▸ DOCUMENT SEGMENT:
---*---

# When defining ordered pairs, are there any important distinctions between $\{\{a\},\{a,b\}\}$ and $\{a,\{b\}\}$?

The formal Kuratowski definition of ordered pair is that $$\langle a,b\rangle = \{\{a\},\{a,b\}\}$$.

While I think I understand the above definition well I wanted to check if below definition also works just fine (and hence is "equivalent" to Kuratowski definition)

$$\langle a,b\rangle = \{a,\{b\}\}.$$

I think that both the definitions are just fine, but maybe I'm missing a subtle point. Also is there any reason to prefer Kuratowski's definition over the later one?

Unfortunately, with the new definition, both $$\langle\{0\},1\rangle$$ and $$\langle\{1\},0\rangle$$ equal $$\{\{0\},\{1\}\}$$. Thus this definition is not suitable for ordered pairs.

---*---

▸ SHORT PROBLEM A: List every distinct ordered pair written in angle-bracket notation in the thread on ordered-pair definitions.
▸ SHORT PROBLEM B: Carry on the thread on ordered-pair definitions from the point where it stops.

▸ Records from a pointing dataset:
---*---

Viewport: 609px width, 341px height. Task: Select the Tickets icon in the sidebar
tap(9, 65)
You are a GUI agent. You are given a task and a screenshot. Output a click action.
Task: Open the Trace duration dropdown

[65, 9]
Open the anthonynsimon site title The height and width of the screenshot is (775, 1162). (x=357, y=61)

---*---

▸ EXPECTED OUTPUT A:
⟨a,b⟩
⟨{0},1⟩
⟨{1},0⟩

▸ EXPECTED OUTPUT B:
With Kuratowski's definition, $$\langle a,b\rangle=\langle c,d\rangle$$ if and only if $$a=c$$ and $$b=d$$, as we'd hope. However, in the proposed approach $$\langle a,b\rangle=\{a,\{b\}\}$$, observe that $$\langle \{1\},2\rangle = \langle \{2\},1\rangle$$, so we don't have uniqueness.
The ordered pair $$(a,b)$$ is defined in such a way that it satisfies the following:
$$(a,b)=(c,d)\Longleftrightarrow a=c$$ and $$b=d$$.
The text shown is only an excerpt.